[Dataset entries]
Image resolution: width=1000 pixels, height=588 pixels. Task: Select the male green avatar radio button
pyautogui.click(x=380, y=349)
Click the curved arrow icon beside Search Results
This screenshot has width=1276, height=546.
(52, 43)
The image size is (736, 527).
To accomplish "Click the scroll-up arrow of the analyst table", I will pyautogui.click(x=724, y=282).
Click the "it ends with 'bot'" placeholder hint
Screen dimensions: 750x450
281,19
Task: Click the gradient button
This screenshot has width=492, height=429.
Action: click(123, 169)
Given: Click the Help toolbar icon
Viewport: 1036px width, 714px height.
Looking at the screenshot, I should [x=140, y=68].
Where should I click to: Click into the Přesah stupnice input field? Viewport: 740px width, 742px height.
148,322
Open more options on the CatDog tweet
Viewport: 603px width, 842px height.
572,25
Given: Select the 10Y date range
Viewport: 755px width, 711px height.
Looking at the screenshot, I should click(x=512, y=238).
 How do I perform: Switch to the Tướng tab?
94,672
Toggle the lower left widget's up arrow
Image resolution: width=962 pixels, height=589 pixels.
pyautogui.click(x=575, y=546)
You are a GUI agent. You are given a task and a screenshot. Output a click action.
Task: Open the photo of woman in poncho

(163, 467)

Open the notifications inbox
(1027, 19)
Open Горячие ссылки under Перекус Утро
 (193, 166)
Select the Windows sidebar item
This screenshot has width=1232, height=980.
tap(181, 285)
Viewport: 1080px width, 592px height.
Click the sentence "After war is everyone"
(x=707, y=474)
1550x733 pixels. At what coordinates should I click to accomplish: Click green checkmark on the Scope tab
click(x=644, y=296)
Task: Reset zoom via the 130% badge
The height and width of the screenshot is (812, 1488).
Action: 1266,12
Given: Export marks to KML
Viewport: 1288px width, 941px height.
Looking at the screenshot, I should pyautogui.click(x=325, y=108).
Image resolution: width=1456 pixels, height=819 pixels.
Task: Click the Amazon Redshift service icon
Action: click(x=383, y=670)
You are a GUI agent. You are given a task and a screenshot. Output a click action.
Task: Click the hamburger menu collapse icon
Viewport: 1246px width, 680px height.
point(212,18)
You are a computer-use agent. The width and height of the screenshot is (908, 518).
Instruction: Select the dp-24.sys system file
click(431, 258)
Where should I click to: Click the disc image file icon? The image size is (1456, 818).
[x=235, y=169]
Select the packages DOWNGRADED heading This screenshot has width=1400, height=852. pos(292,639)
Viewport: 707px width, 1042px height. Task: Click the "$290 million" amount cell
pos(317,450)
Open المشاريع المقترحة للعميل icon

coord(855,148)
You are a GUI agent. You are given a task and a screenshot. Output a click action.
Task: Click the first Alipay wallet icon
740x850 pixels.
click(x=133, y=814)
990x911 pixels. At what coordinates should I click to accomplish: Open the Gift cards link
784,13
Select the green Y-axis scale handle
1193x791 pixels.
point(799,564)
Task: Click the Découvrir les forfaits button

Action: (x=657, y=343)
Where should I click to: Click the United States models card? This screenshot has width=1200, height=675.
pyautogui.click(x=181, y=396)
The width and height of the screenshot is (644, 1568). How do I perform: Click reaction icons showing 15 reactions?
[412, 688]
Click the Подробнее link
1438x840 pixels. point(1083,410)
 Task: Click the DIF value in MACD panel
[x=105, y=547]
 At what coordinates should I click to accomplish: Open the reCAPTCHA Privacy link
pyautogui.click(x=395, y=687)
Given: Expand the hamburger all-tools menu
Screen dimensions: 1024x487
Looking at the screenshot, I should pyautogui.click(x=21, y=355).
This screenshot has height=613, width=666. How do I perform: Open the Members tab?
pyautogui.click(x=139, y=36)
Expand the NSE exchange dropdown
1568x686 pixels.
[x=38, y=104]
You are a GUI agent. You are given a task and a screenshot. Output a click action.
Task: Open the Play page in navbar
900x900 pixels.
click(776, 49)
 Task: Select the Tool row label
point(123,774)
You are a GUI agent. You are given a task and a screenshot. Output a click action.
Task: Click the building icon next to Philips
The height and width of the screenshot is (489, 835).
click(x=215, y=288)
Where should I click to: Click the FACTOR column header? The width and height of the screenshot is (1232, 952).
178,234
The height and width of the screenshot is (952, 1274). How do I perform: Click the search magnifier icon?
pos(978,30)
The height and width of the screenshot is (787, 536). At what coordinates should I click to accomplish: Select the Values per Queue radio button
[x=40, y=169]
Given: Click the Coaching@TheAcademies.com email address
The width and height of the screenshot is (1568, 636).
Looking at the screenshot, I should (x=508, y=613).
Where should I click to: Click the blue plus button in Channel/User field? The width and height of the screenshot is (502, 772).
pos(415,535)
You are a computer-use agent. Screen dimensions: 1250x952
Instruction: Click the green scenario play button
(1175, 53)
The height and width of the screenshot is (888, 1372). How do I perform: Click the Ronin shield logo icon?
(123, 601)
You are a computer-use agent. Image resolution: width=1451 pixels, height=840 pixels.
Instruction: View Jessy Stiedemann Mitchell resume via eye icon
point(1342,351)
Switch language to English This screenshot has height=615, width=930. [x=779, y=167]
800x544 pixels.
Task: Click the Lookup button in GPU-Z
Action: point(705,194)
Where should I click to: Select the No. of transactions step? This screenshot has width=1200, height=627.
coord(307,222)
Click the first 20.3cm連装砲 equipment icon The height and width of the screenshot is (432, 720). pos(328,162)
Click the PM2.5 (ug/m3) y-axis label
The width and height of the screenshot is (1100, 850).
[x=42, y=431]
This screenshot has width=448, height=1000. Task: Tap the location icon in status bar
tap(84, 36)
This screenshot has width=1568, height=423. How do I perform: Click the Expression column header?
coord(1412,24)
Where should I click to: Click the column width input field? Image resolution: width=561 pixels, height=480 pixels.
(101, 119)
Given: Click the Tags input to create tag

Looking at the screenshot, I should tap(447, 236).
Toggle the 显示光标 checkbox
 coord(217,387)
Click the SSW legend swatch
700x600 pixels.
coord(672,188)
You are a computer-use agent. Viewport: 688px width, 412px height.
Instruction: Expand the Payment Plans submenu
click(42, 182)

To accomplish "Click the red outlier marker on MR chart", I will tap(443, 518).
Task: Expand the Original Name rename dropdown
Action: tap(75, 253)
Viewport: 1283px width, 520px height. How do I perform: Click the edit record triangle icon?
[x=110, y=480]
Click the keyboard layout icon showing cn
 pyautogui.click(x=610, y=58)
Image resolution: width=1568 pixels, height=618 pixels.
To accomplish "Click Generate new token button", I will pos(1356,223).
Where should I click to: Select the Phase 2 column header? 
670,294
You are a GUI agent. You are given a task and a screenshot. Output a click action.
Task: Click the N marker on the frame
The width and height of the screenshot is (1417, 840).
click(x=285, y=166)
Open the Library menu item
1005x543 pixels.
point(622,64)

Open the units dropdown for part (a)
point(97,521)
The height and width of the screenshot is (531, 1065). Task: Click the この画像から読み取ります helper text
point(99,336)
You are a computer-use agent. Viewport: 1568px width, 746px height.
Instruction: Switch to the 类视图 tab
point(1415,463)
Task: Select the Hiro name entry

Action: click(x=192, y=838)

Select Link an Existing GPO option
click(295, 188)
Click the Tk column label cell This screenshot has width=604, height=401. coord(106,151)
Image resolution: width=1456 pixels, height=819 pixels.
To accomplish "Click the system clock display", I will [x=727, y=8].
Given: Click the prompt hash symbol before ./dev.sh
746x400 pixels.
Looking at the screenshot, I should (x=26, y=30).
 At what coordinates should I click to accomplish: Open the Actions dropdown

Your instructions: The lines to copy are those above that contain the string "first".

Output for this task:
Task: Click the first Alipay wallet icon
Click the first 20.3cm連装砲 equipment icon The height and width of the screenshot is (432, 720). pos(328,162)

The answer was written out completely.